Die Schützen von Bondi Beach waren offenbar vom „IS“ inspiriert. Auf den Philippinen sollen sie eine Region besucht haben, in der es öfter zu Anschlägen kommt.

Trauer um die Opfer an einem Gedenkort in Sydney Foto: Flavio Brancaleone/reuters

afp/ap | Die beiden mutmaßlichen Todesschützen des Angriffs auf eine jüdische Feier an Sydneys berühmtem Strand Bondi Beach haben nach Angaben philippinischer Behörden fast den gesamten November auf den Philippinen verbracht. Beide Attentäter, Vater und Sohn, seien am 1. November „gemeinsam aus Sydney in die Philippinen eingereist“, sagte die Sprecherin der Einwanderungsbehörde, Dana Sandoval, am Dienstag der Nachrichtenagentur AFP. Der 50-jährige Sajid Akram gab sich demnach „als indischer Staatsbürger“ aus, sein Sohn Naveed Akram reiste als australischer Staatsbürger ein.

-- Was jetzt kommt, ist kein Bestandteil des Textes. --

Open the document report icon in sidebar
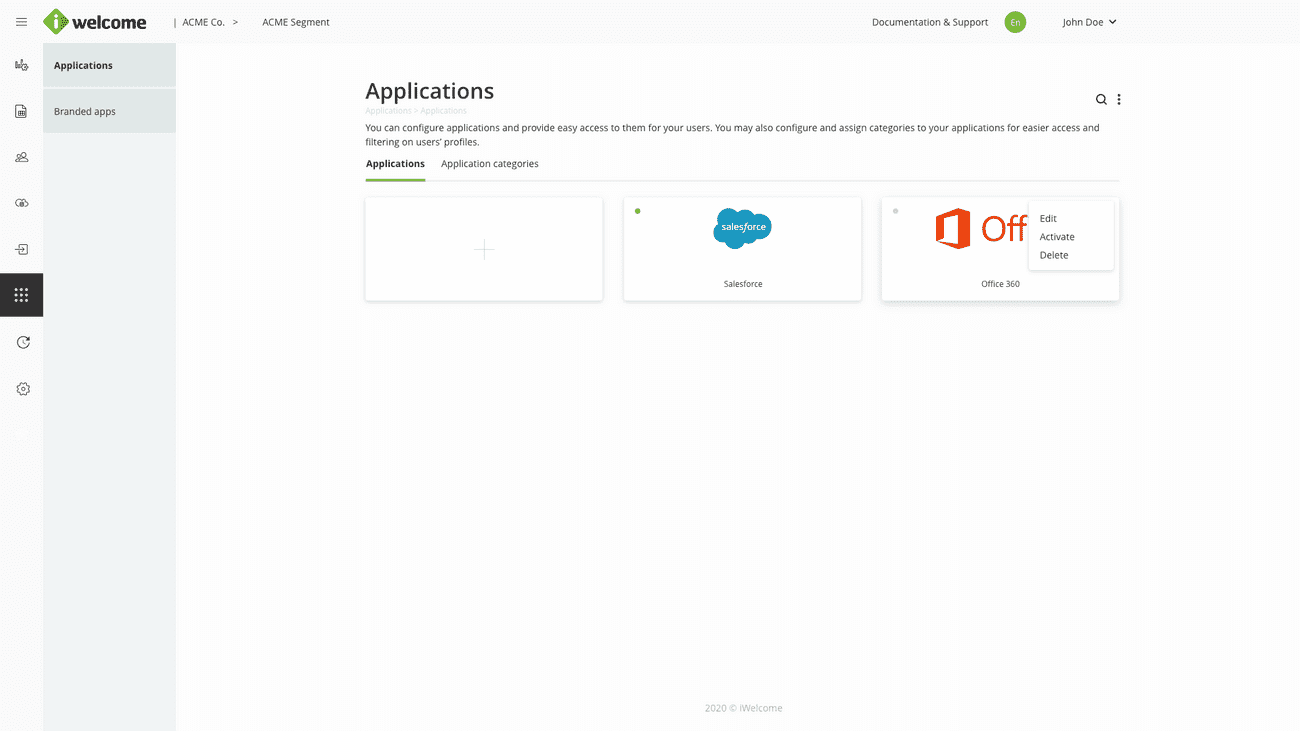Image resolution: width=1300 pixels, height=731 pixels. (x=21, y=111)
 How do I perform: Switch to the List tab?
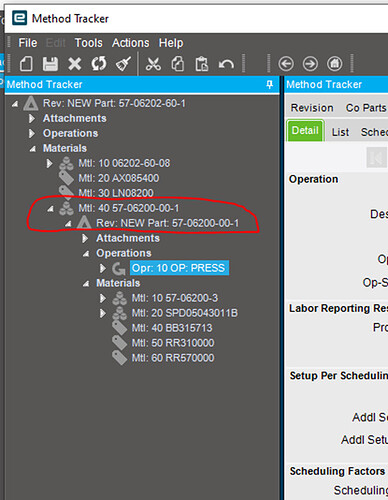pyautogui.click(x=340, y=132)
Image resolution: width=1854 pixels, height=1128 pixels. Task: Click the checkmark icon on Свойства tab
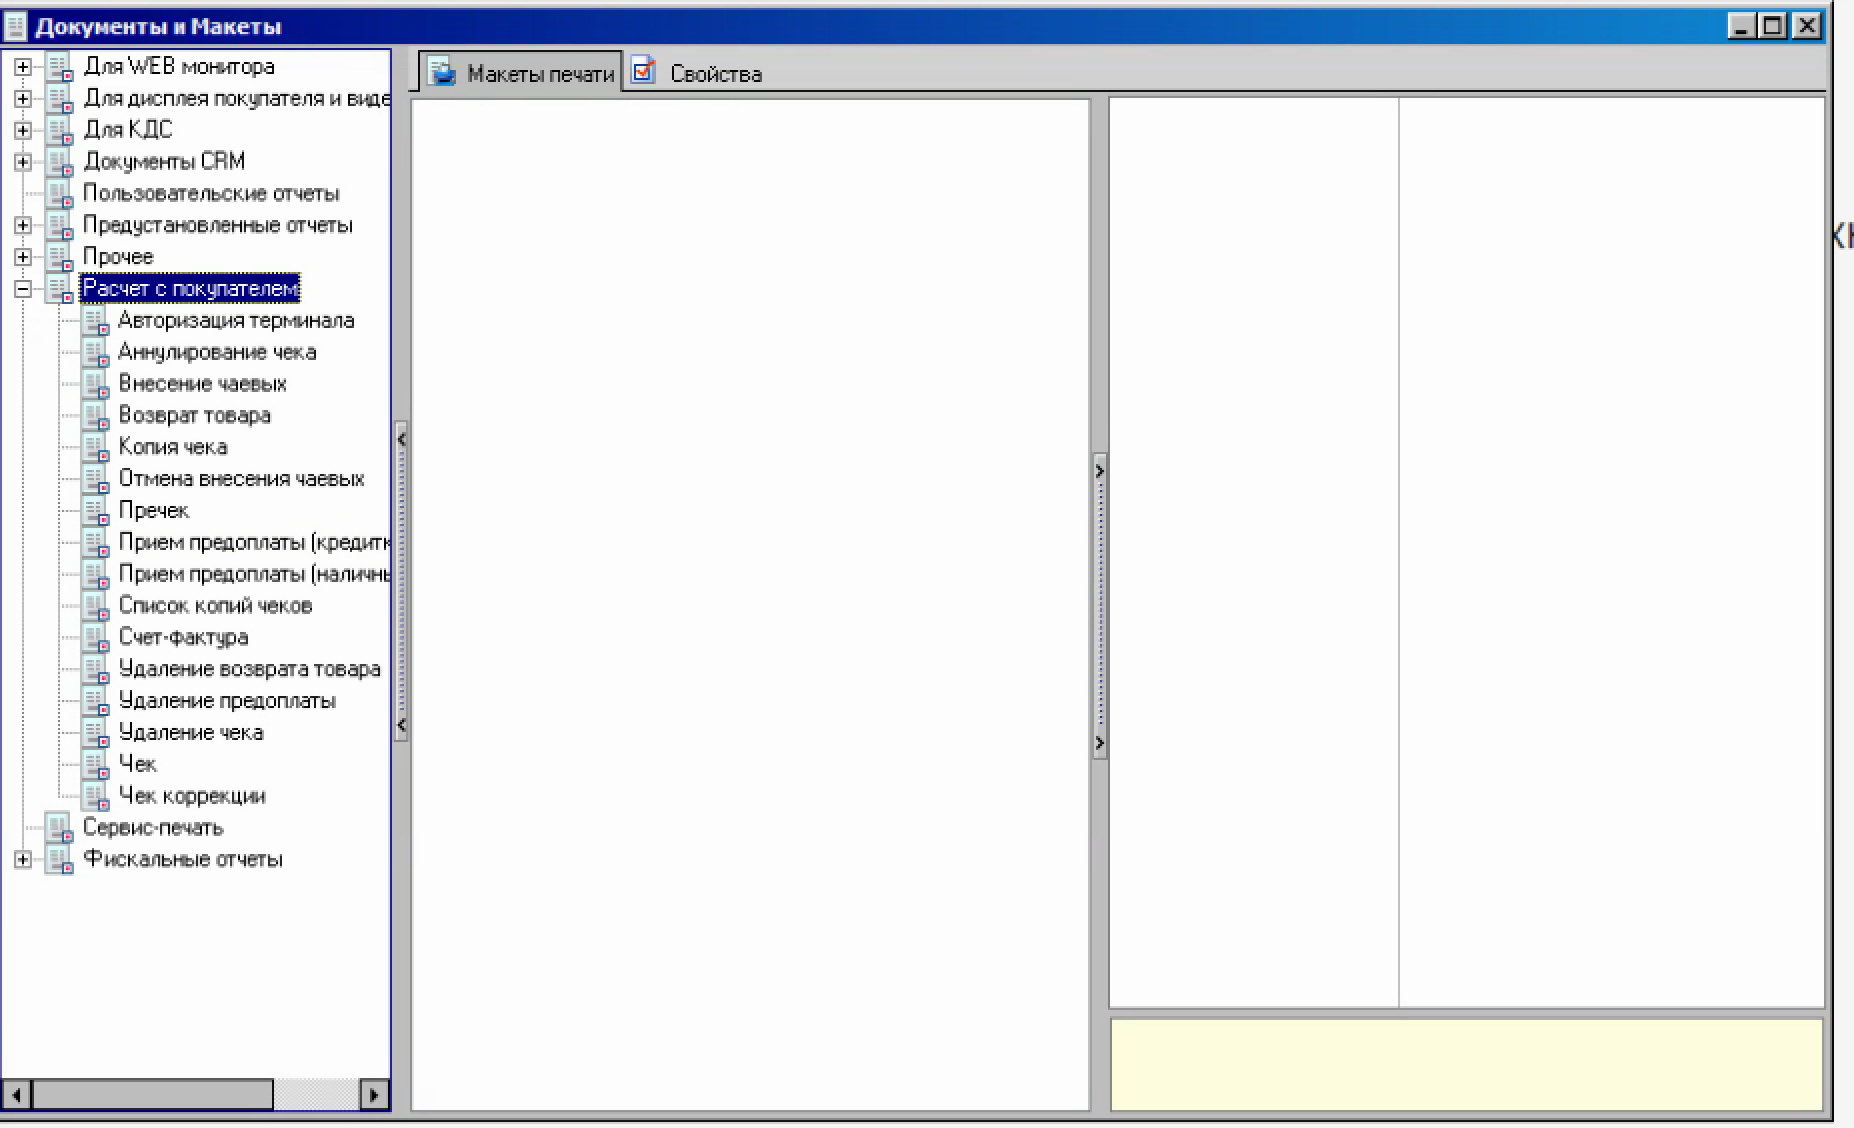click(644, 72)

Beide hätten die Provinz Davao als Zielort angegeben und das Land am 28. November 2025 mit einem Anschlussflug von dort nach Manila mit dem Ziel Sydney wieder verlassen. Aus Polizei- und Militärkreisen hatte es zuvor gegenüber Journalisten geheißen, dass die Anwesenheit der beiden Männer im Land noch bestätigt werden müsse.

Die beiden Angreifer hatten am Sonntag auf Teilnehmer einer Feier zum jüdischen Lichterfest Chanukka gefeuert und 15 Menschen erschossen, darunter ein zehnjähriges Kind und einen Holocaust-Überlebenden. Dutzende Menschen wurden teils schwer verletzt.

Australiens Premierminister Anthony Albanese hatte am Dienstag gesagt, dass die Täter von Bondi Beach offenbar von der Ideologie der Dschihadistenmiliz Islamischer Staat (IS) angetrieben worden seien. „Es scheint, dass dies durch die Ideologie des Islamischen Staates motiviert war“, sagte er dem australischen Sender ABC. Nach Angaben der australischen Polizei wurden in einem von den beiden Schützen benutzten Fahrzeug zwei selbst gemachte IS-Flaggen und Sprengstoff gefunden.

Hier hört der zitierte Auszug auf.